* _TASK DIRECTIONS_
Repeat the listing in full, word for word.

* _THE DATA_
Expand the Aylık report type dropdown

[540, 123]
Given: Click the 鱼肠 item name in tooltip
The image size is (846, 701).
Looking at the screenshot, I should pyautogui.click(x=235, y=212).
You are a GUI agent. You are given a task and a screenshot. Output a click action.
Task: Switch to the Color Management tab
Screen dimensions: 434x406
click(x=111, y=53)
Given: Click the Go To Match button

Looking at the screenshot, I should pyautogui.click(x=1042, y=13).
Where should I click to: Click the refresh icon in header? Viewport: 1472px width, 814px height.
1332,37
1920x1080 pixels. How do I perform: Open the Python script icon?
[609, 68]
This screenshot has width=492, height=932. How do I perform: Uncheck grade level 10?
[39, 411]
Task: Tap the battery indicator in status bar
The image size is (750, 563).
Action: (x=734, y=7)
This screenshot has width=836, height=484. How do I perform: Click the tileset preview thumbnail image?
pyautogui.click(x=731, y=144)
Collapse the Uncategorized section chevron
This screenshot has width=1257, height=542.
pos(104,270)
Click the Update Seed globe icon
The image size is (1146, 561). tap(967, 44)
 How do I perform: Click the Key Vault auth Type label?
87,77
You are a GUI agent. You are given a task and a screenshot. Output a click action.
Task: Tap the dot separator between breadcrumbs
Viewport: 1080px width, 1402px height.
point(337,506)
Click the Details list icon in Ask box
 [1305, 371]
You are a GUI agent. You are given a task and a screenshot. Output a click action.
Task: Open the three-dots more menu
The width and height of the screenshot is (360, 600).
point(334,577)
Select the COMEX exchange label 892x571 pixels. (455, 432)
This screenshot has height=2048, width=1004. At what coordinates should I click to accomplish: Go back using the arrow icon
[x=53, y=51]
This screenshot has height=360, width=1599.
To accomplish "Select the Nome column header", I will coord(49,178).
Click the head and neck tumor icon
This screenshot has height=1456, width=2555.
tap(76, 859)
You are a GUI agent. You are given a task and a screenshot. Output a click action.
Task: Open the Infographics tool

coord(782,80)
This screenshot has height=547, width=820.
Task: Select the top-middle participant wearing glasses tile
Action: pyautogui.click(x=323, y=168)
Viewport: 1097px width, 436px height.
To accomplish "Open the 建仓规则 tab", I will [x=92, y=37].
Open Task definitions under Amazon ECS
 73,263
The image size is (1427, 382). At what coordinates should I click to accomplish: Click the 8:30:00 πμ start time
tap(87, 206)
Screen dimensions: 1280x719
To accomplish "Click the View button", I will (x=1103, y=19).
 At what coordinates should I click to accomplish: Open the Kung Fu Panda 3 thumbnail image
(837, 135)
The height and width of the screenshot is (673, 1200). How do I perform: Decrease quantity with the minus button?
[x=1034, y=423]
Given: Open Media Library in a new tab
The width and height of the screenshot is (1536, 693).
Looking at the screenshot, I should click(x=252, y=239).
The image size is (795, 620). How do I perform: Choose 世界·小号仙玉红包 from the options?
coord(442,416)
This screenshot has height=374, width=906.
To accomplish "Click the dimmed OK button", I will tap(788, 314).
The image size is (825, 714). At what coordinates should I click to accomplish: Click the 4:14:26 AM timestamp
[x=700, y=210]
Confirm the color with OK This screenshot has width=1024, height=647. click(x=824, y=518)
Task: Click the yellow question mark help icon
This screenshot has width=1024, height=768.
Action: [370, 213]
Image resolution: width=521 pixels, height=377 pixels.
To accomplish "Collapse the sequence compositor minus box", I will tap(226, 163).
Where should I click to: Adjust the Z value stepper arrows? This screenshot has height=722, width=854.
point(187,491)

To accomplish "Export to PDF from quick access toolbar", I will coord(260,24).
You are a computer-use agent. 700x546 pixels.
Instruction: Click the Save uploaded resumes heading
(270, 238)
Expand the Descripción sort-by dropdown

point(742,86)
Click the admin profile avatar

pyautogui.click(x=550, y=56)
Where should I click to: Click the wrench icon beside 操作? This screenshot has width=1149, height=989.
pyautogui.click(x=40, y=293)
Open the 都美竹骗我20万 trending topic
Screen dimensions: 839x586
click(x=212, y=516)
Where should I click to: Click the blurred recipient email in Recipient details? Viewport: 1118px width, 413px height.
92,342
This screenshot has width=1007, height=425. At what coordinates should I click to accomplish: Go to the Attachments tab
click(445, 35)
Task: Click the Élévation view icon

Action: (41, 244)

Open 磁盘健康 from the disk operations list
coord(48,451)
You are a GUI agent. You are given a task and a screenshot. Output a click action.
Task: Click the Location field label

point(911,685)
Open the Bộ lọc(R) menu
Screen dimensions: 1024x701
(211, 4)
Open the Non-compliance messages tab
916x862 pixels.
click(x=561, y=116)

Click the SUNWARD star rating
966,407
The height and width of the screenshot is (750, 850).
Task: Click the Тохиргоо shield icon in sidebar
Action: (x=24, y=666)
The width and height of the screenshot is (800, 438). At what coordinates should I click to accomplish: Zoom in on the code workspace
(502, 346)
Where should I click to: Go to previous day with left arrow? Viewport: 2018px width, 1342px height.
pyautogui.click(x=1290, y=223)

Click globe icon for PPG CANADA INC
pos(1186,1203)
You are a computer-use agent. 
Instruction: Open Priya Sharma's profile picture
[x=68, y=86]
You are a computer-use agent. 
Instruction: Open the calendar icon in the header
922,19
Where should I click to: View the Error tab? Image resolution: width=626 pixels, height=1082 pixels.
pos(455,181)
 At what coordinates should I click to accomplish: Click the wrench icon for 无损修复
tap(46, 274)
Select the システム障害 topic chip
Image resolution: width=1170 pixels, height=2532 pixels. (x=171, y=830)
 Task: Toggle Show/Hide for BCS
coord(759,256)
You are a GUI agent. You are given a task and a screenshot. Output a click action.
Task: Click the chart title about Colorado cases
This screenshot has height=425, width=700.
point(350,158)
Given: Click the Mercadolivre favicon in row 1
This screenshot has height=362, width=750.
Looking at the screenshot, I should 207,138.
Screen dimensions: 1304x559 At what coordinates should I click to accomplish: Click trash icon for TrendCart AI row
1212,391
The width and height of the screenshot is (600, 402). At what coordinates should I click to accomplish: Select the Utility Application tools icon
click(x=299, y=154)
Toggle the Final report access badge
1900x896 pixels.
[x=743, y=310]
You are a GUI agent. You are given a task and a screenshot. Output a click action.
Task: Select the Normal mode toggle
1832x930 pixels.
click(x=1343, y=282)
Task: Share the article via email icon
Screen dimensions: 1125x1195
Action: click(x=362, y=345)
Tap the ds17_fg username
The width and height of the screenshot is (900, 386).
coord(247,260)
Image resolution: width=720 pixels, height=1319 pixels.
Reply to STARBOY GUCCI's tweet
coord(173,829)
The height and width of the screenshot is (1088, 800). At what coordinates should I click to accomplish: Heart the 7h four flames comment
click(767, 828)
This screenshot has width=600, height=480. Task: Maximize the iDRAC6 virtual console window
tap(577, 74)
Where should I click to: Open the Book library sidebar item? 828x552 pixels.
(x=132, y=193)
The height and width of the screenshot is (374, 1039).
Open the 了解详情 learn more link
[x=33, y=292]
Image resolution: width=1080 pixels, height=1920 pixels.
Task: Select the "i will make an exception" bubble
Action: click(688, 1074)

* _SOLUTION TO THE PROBLEM_
Expand the Aylık report type dropdown

[540, 123]
Given: Click the 鱼肠 item name in tooltip
The image size is (846, 701).
Looking at the screenshot, I should pyautogui.click(x=235, y=212).
You are a GUI agent. You are given a task and a screenshot. Output a click action.
Task: Switch to the Color Management tab
Screen dimensions: 434x406
click(x=111, y=53)
Given: Click the Go To Match button

Looking at the screenshot, I should pyautogui.click(x=1042, y=13).
Where should I click to: Click the refresh icon in header? Viewport: 1472px width, 814px height.
1332,37
1920x1080 pixels. How do I perform: Open the Python script icon?
[609, 68]
This screenshot has width=492, height=932. How do I perform: Uncheck grade level 10?
[39, 411]
Task: Tap the battery indicator in status bar
The image size is (750, 563).
Action: (x=734, y=7)
This screenshot has width=836, height=484. How do I perform: Click the tileset preview thumbnail image?
pyautogui.click(x=731, y=144)
Collapse the Uncategorized section chevron
This screenshot has width=1257, height=542.
pos(104,270)
Click the Update Seed globe icon
The image size is (1146, 561). tap(967, 44)
 How do I perform: Click the Key Vault auth Type label?
87,77
You are a GUI agent. You are given a task and a screenshot. Output a click action.
Task: Tap the dot separator between breadcrumbs
Viewport: 1080px width, 1402px height.
point(337,506)
Click the Details list icon in Ask box
 [1305, 371]
You are a GUI agent. You are given a task and a screenshot. Output a click action.
Task: Open the three-dots more menu
The width and height of the screenshot is (360, 600).
point(334,577)
Select the COMEX exchange label 892x571 pixels. (455, 432)
This screenshot has height=2048, width=1004. At what coordinates should I click to accomplish: Go back using the arrow icon
[x=53, y=51]
This screenshot has height=360, width=1599.
To accomplish "Select the Nome column header", I will coord(49,178).
Click the head and neck tumor icon
This screenshot has height=1456, width=2555.
tap(76, 859)
You are a GUI agent. You are given a task and a screenshot. Output a click action.
Task: Open the Infographics tool

coord(782,80)
This screenshot has height=547, width=820.
Task: Select the top-middle participant wearing glasses tile
Action: pyautogui.click(x=323, y=168)
Viewport: 1097px width, 436px height.
To accomplish "Open the 建仓规则 tab", I will [x=92, y=37].
Open Task definitions under Amazon ECS
 73,263
The image size is (1427, 382). At what coordinates should I click to accomplish: Click the 8:30:00 πμ start time
tap(87, 206)
Screen dimensions: 1280x719
To accomplish "Click the View button", I will (x=1103, y=19).
 At what coordinates should I click to accomplish: Open the Kung Fu Panda 3 thumbnail image
(837, 135)
The height and width of the screenshot is (673, 1200). How do I perform: Decrease quantity with the minus button?
[x=1034, y=423]
Given: Open Media Library in a new tab
The width and height of the screenshot is (1536, 693).
Looking at the screenshot, I should click(x=252, y=239).
The image size is (795, 620). How do I perform: Choose 世界·小号仙玉红包 from the options?
coord(442,416)
This screenshot has height=374, width=906.
To accomplish "Click the dimmed OK button", I will tap(788, 314).
The image size is (825, 714). At what coordinates should I click to accomplish: Click the 4:14:26 AM timestamp
[x=700, y=210]
Confirm the color with OK This screenshot has width=1024, height=647. click(x=824, y=518)
Task: Click the yellow question mark help icon
This screenshot has width=1024, height=768.
Action: [370, 213]
Image resolution: width=521 pixels, height=377 pixels.
To accomplish "Collapse the sequence compositor minus box", I will tap(226, 163).
Where should I click to: Adjust the Z value stepper arrows? This screenshot has height=722, width=854.
point(187,491)

To accomplish "Export to PDF from quick access toolbar", I will coord(260,24).
You are a computer-use agent. 700x546 pixels.
Instruction: Click the Save uploaded resumes heading
(270, 238)
Expand the Descripción sort-by dropdown

point(742,86)
Click the admin profile avatar

pyautogui.click(x=550, y=56)
Where should I click to: Click the wrench icon beside 操作? This screenshot has width=1149, height=989.
pyautogui.click(x=40, y=293)
Open the 都美竹骗我20万 trending topic
Screen dimensions: 839x586
click(x=212, y=516)
Where should I click to: Click the blurred recipient email in Recipient details? Viewport: 1118px width, 413px height.
92,342
This screenshot has width=1007, height=425. At what coordinates should I click to accomplish: Go to the Attachments tab
click(445, 35)
Task: Click the Élévation view icon

Action: (41, 244)

Open 磁盘健康 from the disk operations list
coord(48,451)
You are a GUI agent. You are given a task and a screenshot. Output a click action.
Task: Click the Location field label

point(911,685)
Open the Bộ lọc(R) menu
Screen dimensions: 1024x701
(211, 4)
Open the Non-compliance messages tab
916x862 pixels.
click(x=561, y=116)

Click the SUNWARD star rating
966,407
The height and width of the screenshot is (750, 850).
Task: Click the Тохиргоо shield icon in sidebar
Action: (x=24, y=666)
The width and height of the screenshot is (800, 438). At what coordinates should I click to accomplish: Zoom in on the code workspace
(502, 346)
Where should I click to: Go to previous day with left arrow? Viewport: 2018px width, 1342px height.
pyautogui.click(x=1290, y=223)

Click globe icon for PPG CANADA INC
pos(1186,1203)
You are a computer-use agent. 
Instruction: Open Priya Sharma's profile picture
[x=68, y=86]
You are a computer-use agent. 
Instruction: Open the calendar icon in the header
922,19
Where should I click to: View the Error tab? Image resolution: width=626 pixels, height=1082 pixels.
pos(455,181)
 At what coordinates should I click to accomplish: Click the wrench icon for 无损修复
tap(46, 274)
Select the システム障害 topic chip
Image resolution: width=1170 pixels, height=2532 pixels. (x=171, y=830)
 Task: Toggle Show/Hide for BCS
coord(759,256)
You are a GUI agent. You are given a task and a screenshot. Output a click action.
Task: Click the chart title about Colorado cases
This screenshot has height=425, width=700.
point(350,158)
Given: Click the Mercadolivre favicon in row 1
This screenshot has height=362, width=750.
Looking at the screenshot, I should 207,138.
Screen dimensions: 1304x559 At what coordinates should I click to accomplish: Click trash icon for TrendCart AI row
1212,391
The width and height of the screenshot is (600, 402). At what coordinates should I click to accomplish: Select the Utility Application tools icon
click(x=299, y=154)
Toggle the Final report access badge
1900x896 pixels.
[x=743, y=310]
You are a GUI agent. You are given a task and a screenshot. Output a click action.
Task: Select the Normal mode toggle
1832x930 pixels.
click(x=1343, y=282)
Task: Share the article via email icon
Screen dimensions: 1125x1195
Action: click(x=362, y=345)
Tap the ds17_fg username
The width and height of the screenshot is (900, 386).
coord(247,260)
Image resolution: width=720 pixels, height=1319 pixels.
Reply to STARBOY GUCCI's tweet
coord(173,829)
The height and width of the screenshot is (1088, 800). At what coordinates should I click to accomplish: Heart the 7h four flames comment
click(767, 828)
This screenshot has width=600, height=480. Task: Maximize the iDRAC6 virtual console window
tap(577, 74)
Where should I click to: Open the Book library sidebar item? 828x552 pixels.
(x=132, y=193)
The height and width of the screenshot is (374, 1039).
Open the 了解详情 learn more link
[x=33, y=292]
Image resolution: width=1080 pixels, height=1920 pixels.
Task: Select the "i will make an exception" bubble
Action: click(688, 1074)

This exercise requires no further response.